I volti di Napoli. Quella che le hanno appiccicato l’abito della città delle mille piaghe. Invece, sono i volti dei suoi abitanti che un laureato del Suor Orsola Benincasa, Vincenzo De Simone, mette insieme nel progetto fotografico e di indagine sociale: La gente di Napoli – Humans of Naples. Un progetto preso in prestito dagli americani perché il format è di successo a New Yorkcome si legge nella presentazione della iniziativa “Il progetto nasce sulla scia di un “format” di successo già ideato per la città di New York (“Humans of New York”) da Brandon Stanton e seguito fino ad oggi da oltre 6 milioni di internauti, con l’obiettivo di importare in una realtà sociale e culturale così variegata, come quella di Napoli, un sistema di osservazione della realtà che potrebbe risultare molto utile ai fini della ricerca sociale. Il coinvolgimento della “gente di Napoli” è il principio cardine del progetto: le persone sono coinvolte direttamente ed attivamente, i loro volti e i loro pensieri sono i veri protagonisti del progetto”. E’ insomma una inchiesta sui napoletani attraverso i loro volti, i loro segni esteriori proiettati in luoghi strepitosi o in luoghi sporchi. Giovani e meno giovani che ci faranno sorridere a volte o rammaricare altre. Perché il linguaggio estetico è anche una storia senza se e senza ma.

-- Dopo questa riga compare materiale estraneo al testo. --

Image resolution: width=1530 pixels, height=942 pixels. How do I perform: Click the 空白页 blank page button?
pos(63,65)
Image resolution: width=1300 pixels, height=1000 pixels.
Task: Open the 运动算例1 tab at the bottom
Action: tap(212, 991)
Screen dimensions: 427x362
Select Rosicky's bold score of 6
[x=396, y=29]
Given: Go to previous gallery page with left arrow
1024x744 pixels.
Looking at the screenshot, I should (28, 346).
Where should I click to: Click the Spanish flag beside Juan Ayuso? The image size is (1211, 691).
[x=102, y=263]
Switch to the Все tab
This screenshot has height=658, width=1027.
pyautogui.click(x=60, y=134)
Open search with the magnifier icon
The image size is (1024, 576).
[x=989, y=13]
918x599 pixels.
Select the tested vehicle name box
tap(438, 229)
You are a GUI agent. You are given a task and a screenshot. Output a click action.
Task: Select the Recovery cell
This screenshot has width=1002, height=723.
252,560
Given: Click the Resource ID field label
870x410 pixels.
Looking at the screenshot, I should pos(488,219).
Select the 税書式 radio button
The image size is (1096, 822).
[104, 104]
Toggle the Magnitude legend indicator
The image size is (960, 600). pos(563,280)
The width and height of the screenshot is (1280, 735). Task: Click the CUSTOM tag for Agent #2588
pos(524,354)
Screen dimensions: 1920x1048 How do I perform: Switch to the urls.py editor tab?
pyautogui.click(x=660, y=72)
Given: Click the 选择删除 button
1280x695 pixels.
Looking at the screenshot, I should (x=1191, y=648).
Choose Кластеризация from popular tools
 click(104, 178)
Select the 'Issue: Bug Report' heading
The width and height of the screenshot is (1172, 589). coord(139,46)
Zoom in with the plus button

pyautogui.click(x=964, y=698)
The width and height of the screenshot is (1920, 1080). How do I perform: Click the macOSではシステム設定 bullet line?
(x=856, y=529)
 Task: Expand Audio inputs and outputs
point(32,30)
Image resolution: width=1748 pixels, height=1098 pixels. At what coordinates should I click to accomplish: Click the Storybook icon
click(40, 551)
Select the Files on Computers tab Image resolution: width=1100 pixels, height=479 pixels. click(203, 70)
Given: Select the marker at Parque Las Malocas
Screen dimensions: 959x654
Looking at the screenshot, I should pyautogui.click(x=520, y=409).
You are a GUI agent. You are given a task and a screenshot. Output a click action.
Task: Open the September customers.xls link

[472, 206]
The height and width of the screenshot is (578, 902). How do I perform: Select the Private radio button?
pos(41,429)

“Un progetto di storytelling – come spiega l’autore Vincenzo De Simone –  che sperimenta un nuovo modello di indagine sociale attraverso la fotografia, si sviluppa in un modello di azione semplice e nel contempo variegata, che rappresenta un occhio permanente sulle diverse sfaccettature della città e di chi la vive.     Il progetto crea un sistema di connessioni tra le persone e quel territorio e ha così l’ambizione di metterli in correlazione, studiare in particolare, attraverso gli occhi della gente, un luogo ricco di risorse, al fine di migliorarle e di non disperderle”.